By spring 2026, she predicted, significant money would arrive.
A romantic partner, she claimed, would appear in February of the following year.
The details were specific: the man was divorced, had one child, and shared a connection to America through work or family. ‘Alex is adamant you must be open to it,’ she added, her voice now a blend of certainty and urgency.
But the session wasn’t just about love.
Amaryllis delved into pressing issues in the user’s life, including the unresolved fallout with their half-siblings and the lingering questions about their late father’s will. ‘Alex is pretty cross about it,’ she said, as if the spirit of Alex himself had spoken.
She insisted that she was using Alex and his spirit guide to bring clarity, though she refused to reveal the identity of the guide, calling it a sacred relationship.
All she would say was that the guide had once been a doctor.
Then came the Akashic Records.
Amaryllis described them as a non-physical ‘library’ of past lives and ‘soul timelines,’ a concept that felt both profound and impossibly abstract.
The session turned mystical, with Amaryllis speaking in riddles and metaphors that left the user both awed and bewildered.
Yet, despite the strange detour, the user left feeling oddly uplifted. ‘I am convinced I’ve been in contact with Alex,’ they later wrote, their voice tinged with a mix of hope and disbelief.
But not everyone shared the same enthusiasm.
When the user called Alex’s mother to recount the experience, something strange happened.
As they spoke about Alex’s ‘words’ and the details of the reading, the user felt a sudden, inexplicable physical sensation—a ‘whooshing’ that coursed through their body.
Alex’s mother, listening on the other end of the line, said she felt reassured. ‘I’m glad to know Alex is happy,’ she told the user, her voice carrying the weight of a grief that had never fully faded.
Signs followed.
A red butterfly landed on the user’s hand, then on their children’s heads, before fluttering onto their Golden Retriever’s back.

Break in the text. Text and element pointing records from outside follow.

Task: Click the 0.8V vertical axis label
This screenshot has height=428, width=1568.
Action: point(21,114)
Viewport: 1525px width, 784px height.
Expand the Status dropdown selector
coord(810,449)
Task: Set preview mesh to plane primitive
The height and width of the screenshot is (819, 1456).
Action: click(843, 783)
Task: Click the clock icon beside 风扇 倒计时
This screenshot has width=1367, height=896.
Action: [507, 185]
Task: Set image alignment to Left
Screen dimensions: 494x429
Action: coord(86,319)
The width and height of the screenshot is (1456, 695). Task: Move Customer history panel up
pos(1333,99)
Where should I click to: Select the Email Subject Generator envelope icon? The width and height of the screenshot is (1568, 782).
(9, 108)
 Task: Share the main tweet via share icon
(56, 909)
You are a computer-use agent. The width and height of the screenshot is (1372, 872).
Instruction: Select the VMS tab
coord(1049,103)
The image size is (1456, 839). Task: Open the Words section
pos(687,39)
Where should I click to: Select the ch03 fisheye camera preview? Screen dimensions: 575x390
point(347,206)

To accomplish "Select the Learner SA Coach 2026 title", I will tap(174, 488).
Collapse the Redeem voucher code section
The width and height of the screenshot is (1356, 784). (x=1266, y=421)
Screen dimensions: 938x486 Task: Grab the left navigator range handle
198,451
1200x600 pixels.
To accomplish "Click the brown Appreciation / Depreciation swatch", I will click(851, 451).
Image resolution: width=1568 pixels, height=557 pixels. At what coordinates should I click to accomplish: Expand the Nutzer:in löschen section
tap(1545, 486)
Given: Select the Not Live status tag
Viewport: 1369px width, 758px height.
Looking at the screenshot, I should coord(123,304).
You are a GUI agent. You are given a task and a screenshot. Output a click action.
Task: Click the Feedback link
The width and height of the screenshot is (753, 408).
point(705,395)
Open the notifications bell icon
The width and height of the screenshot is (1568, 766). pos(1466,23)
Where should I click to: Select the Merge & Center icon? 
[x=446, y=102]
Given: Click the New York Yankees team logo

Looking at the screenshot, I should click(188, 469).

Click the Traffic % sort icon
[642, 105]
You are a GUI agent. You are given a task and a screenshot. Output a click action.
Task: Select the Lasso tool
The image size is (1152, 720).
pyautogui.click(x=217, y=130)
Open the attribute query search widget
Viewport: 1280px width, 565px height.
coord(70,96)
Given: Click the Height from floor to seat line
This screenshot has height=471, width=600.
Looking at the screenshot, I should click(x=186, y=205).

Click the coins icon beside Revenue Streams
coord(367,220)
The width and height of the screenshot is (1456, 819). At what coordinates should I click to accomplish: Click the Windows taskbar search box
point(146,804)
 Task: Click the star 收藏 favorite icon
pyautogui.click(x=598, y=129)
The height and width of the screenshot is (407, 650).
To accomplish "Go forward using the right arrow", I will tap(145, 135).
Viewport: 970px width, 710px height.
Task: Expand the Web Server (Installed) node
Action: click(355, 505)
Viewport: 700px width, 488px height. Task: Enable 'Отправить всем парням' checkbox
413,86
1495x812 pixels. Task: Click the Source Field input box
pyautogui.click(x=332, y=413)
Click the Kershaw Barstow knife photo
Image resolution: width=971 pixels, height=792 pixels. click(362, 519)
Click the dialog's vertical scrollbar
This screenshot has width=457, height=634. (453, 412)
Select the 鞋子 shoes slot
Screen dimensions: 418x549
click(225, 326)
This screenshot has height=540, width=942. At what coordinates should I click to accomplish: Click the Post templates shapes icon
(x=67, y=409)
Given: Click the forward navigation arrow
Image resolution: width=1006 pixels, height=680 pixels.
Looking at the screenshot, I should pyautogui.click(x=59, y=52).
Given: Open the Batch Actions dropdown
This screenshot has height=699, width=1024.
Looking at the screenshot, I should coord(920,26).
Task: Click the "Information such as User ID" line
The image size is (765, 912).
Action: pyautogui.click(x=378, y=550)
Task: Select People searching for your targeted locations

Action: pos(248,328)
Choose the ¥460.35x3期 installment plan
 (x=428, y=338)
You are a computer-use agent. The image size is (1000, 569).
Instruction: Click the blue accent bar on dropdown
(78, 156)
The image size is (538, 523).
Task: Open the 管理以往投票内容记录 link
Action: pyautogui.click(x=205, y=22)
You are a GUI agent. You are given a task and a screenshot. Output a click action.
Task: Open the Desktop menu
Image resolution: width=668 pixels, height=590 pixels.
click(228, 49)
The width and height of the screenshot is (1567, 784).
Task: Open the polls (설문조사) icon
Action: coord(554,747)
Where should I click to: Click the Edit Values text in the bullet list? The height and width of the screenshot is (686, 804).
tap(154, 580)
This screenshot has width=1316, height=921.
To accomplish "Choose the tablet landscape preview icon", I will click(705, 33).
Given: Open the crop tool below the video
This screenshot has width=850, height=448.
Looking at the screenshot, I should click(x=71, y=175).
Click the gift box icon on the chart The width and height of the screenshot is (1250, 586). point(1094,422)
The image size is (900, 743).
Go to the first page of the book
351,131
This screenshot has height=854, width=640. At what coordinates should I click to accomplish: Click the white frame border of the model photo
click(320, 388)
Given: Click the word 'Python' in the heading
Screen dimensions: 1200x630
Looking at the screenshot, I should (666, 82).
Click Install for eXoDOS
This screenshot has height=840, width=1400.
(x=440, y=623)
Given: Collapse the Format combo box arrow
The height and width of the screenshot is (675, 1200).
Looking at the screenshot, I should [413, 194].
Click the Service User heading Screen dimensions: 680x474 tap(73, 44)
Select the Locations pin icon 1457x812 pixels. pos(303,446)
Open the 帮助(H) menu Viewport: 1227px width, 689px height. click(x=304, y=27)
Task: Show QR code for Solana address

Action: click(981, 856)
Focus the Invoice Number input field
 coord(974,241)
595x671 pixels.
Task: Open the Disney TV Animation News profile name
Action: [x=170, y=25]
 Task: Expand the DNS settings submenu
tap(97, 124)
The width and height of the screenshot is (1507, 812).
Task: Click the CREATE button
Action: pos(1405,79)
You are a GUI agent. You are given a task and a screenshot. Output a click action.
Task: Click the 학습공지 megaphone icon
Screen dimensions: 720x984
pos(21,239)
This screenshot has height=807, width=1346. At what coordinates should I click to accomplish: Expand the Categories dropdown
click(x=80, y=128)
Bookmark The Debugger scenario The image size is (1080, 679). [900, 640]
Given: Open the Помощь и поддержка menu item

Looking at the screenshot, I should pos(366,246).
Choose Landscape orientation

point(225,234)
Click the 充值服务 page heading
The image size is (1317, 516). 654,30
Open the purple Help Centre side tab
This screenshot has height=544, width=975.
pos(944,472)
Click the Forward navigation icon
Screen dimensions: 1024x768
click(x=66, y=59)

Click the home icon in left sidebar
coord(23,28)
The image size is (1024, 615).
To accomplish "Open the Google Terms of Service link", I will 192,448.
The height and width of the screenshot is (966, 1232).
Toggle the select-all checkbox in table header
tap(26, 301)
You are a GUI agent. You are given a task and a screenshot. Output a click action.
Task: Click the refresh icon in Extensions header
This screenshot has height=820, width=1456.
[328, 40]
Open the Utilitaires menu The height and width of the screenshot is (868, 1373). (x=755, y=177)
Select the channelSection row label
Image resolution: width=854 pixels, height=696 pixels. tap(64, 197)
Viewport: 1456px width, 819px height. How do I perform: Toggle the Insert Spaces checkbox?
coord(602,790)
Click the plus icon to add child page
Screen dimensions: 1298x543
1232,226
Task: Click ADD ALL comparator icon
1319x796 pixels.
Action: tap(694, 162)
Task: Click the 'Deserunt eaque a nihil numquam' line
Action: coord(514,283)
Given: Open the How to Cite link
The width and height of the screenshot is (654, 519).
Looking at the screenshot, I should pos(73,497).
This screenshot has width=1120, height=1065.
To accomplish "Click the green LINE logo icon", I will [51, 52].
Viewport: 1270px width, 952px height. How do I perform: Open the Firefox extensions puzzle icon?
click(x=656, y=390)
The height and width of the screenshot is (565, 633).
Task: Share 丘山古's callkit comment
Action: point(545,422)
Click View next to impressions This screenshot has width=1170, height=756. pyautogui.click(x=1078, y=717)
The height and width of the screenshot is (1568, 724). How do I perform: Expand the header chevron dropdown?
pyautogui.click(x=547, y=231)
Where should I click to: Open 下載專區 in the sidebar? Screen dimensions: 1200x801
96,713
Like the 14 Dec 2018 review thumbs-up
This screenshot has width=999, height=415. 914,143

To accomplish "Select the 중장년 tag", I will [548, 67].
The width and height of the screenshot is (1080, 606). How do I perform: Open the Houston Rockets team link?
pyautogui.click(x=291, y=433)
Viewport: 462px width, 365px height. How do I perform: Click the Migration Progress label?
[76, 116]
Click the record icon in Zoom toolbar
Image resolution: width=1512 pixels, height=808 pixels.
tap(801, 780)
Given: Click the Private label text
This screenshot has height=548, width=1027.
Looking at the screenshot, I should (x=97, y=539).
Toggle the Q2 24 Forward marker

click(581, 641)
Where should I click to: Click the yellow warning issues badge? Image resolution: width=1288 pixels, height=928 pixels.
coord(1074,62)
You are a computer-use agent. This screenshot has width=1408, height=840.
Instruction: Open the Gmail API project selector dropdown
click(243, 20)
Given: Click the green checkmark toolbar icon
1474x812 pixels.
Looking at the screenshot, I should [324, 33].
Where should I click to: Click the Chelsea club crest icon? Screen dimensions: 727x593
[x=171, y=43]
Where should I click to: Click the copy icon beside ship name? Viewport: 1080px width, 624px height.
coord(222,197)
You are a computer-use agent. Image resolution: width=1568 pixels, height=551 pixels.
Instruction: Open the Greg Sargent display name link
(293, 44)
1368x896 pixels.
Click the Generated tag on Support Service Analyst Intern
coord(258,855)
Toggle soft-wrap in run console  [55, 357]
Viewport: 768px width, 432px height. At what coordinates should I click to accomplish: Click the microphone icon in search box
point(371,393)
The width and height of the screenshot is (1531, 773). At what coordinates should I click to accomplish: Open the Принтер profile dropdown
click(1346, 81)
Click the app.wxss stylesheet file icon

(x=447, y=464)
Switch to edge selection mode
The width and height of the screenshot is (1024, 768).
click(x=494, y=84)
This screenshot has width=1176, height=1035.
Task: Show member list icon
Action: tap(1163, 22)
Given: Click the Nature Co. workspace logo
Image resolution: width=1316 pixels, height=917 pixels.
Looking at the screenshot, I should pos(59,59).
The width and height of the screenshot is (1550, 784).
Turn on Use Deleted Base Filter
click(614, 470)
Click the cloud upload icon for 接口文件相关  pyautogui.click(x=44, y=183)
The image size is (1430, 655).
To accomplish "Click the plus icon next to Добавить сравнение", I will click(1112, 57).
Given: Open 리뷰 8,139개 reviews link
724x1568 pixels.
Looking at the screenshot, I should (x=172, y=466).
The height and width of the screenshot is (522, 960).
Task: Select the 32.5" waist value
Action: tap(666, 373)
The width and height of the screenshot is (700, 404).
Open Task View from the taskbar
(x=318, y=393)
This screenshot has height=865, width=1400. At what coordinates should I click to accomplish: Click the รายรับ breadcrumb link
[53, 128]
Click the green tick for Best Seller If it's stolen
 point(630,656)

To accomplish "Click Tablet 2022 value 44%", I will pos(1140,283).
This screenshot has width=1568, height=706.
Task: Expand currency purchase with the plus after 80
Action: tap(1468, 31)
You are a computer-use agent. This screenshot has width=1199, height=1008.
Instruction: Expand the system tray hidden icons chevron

The girls, Lola and Liberty, were convinced it was their father. ‘Daddy comes to see us as a butterfly,’ they told their friend’s parents, their words both innocent and heartbreaking.
For the user, who had once felt like their life had been irrevocably shattered by Alex’s suicide, the signs were a balm.
The grief, the guilt, the anger—all of it seemed to soften, as if Alex’s presence, however intangible, had given them permission to let go.
‘I always wondered if he knew about our girls,’ the user wrote, their voice trembling with emotion. ‘Now I know he does.’ The idea that Alex was watching over them, that they could still check in with him, brought a strange comfort. ‘It sounds wild,’ they admitted, ‘but I don’t care what anyone else thinks.
It helped me, made me happy, and I know Alex would have been—and is—glad about that.’
Amaryllis, for her part, later described the 60-minute reading as an energy-draining ordeal, akin to running on a treadmill for two hours.
Yet for the user, it was a revelation.
In the end, the experience had done what no amount of therapy or time could: it had given them a sense of connection, a sense of peace, and the quiet understanding that love—whether from the living or the dead—could transcend even death itself.